What to do :: The expected answer is a bare count of the lines in the data below that contain "header".

Provided records ::
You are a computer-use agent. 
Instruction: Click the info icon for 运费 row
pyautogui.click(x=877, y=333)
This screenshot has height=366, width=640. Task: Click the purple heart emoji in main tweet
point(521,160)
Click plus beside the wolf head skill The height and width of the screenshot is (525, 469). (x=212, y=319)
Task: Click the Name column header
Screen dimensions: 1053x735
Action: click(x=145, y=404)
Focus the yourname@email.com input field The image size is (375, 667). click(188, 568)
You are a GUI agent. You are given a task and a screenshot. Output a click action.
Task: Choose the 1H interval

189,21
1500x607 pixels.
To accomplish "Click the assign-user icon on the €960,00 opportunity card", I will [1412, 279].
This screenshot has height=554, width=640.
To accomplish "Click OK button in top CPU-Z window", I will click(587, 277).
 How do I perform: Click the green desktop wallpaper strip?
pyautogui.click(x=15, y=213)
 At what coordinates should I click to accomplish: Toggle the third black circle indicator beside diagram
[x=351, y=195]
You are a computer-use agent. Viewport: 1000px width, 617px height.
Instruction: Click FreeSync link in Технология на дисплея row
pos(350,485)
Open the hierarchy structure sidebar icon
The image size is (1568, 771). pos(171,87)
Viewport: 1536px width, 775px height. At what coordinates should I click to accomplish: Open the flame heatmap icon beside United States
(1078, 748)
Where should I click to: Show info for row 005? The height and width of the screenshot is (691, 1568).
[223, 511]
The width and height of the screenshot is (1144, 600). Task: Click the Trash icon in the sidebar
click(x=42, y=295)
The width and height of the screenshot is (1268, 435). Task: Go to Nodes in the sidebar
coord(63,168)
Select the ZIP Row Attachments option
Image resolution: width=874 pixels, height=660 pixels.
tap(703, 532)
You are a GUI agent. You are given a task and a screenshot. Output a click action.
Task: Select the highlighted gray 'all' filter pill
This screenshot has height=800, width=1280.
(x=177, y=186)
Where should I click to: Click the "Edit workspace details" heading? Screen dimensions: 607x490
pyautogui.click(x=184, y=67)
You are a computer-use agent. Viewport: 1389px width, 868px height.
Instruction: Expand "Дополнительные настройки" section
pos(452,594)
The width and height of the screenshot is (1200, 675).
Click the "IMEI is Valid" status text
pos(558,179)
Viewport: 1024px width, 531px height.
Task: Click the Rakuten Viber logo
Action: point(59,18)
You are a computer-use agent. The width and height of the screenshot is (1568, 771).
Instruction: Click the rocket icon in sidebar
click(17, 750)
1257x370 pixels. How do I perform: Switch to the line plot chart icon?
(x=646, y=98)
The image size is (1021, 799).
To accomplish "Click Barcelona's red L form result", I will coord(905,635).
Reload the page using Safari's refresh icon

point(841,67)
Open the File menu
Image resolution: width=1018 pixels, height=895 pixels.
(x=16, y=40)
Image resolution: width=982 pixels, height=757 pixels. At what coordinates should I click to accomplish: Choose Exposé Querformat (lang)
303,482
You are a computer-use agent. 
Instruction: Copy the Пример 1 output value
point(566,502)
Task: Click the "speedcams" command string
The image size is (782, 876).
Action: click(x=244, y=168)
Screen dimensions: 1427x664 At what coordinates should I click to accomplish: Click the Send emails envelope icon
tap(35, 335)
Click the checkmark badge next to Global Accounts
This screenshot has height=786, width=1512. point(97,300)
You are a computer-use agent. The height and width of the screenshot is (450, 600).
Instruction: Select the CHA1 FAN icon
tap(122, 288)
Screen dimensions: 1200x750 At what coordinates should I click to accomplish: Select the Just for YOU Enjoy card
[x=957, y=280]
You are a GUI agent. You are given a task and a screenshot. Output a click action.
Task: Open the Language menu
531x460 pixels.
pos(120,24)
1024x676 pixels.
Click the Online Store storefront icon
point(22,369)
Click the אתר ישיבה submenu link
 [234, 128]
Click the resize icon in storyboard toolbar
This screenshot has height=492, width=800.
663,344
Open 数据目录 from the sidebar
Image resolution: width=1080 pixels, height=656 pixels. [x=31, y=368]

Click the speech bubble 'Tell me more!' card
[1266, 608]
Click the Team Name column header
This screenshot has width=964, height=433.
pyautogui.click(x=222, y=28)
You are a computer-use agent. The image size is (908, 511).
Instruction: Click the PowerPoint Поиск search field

Output below :: 2